I think one of the pain points when you write code, that sometimes you try to do stuff that are not supported in the current runtime (node, browser, bun, ...), or maybe looking for an ECMA feature and you need to know if it's supported,

it would be great if we can have a class that can tell us if a certain thing implemented or not, it would be great.

a good usage would be:

let url; 
if(RuntimeSupport.import.meta.url())
  url = import.meta.url;
else
  url = document.currentScript.src;

where RuntimeSupport could be implemented like this:


// This will be provided by the runtime, and maybe later extended by polyfills
const RuntimeSupportedFeatures = {
  import: {
    meta: {
      dirname: true,
      filename: true,
      url: true,
      resolve: true,
    },
  },
};

/**@return {ProxyHandler} */
const getHandler = (keys = []) => ({
  get: (_, key) => {
    return new Proxy(() => {}, getHandler([...keys, key]));
  },
  apply: () => {
    let value = RuntimeSupportedFeatures;

    for (let index = 0; index < keys.length; index++) {
      if (!value) return false;

      const key = keys[index];

      value = value[key];
    }

    return !!value;
  },
});

var RuntimeSupport = new Proxy({}, getHandler());

for sure we have smarter people than me that can figure out a better API or implementation, but that what I thought of

Why not just use normal feature detection?
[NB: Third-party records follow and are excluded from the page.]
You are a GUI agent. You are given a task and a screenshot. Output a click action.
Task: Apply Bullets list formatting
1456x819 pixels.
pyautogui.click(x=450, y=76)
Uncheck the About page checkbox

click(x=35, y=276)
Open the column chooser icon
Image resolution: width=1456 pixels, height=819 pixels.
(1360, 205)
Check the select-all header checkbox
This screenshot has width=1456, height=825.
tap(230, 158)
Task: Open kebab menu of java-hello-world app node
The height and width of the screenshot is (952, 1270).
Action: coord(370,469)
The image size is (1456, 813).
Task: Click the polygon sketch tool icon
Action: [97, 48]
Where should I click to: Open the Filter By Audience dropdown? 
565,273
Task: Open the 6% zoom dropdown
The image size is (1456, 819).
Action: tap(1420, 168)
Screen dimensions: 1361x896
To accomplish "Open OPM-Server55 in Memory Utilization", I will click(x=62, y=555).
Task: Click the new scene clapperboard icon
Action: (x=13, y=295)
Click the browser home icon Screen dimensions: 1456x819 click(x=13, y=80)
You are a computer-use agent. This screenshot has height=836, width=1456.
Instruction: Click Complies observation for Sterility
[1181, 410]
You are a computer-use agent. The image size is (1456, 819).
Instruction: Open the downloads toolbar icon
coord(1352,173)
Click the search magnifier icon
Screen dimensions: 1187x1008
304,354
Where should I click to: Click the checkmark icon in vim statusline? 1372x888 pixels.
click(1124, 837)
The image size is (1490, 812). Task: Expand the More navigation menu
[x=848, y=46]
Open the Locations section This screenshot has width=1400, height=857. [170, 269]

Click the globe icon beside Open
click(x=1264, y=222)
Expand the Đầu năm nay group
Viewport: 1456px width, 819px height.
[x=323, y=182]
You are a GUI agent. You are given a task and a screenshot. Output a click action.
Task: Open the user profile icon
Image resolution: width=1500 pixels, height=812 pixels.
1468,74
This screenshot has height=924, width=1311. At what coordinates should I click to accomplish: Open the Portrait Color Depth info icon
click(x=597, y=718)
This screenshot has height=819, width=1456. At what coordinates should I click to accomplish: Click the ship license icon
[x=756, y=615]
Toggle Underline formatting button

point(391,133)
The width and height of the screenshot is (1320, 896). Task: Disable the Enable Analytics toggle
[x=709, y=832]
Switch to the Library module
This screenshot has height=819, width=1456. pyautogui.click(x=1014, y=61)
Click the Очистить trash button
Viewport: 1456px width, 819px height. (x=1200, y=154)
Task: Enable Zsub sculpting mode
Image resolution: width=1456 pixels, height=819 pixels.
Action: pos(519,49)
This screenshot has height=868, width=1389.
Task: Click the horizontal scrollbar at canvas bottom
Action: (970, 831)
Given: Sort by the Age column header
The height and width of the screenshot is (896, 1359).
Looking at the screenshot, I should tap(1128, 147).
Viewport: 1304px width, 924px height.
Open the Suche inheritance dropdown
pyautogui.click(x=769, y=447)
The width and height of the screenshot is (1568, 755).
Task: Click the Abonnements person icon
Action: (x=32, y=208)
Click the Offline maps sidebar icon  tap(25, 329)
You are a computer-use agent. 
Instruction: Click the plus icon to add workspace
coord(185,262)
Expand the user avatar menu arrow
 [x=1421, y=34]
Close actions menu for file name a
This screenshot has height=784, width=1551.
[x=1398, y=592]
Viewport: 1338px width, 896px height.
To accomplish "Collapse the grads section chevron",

In your case, that would be "url" in import.meta.

Or

const url = import.meta.url ?? document.currentScript.src;

@bergus some times certain features will throw an error when you try to access it in different runtimes, for instance try to check if import is present using typeof import === 'undefined' in a CJS node environment it will throw an error for just having this import keyword, but for bun you can use require and import at the same time, and we don't know what new runtimes will do in such or different cases, it might be good if all of them provided a way to check before use

The Script and Module parse goals are ambiguous, so you simply can't consistently make a file that works in both - you have to use the file extension, generally, to indicate what format it is, and you can only execute it with the format it was intended for.

2 Likes

@ljharb Yes you might be right, but the proposal is more than only import and require, it's about the new features that may and may not be included in certain runtime

Not for nothing, but this is very much the driving use case behind Parser Augmentation. Syntactic language features can't be polyfilled or even tested for, which means your options as a developer are (a) don't use the new features, (b) consign yourself to always having to transpile your code, or (c) don't support older engines. Even a PA implementation that doesn't support runtime syntax polyfills (in other words, one with a static parser) provides a way for the source text to ask the parser what syntax features are available - you could use it in a similar sort of way as C's #ifdef directive. You could write a single file that parses correctly both as a CJS script using require and module.exports and also as an ES module using import and export, just by including syntax directives to guard the contextually-invalid syntax from the runtime parser.

Of course, this only works if the PA syntax itself is old enough that it's part of the ecosystem baseline, which tends to take around a decade or so. That's why it's so valuable to get it added to the ECMA262 spec now - it might only get minimal runtime support in the near-term, but ten years down the line you'll have an answer for "how do I write a file that supports different versions/variants of ECMAScript syntax?"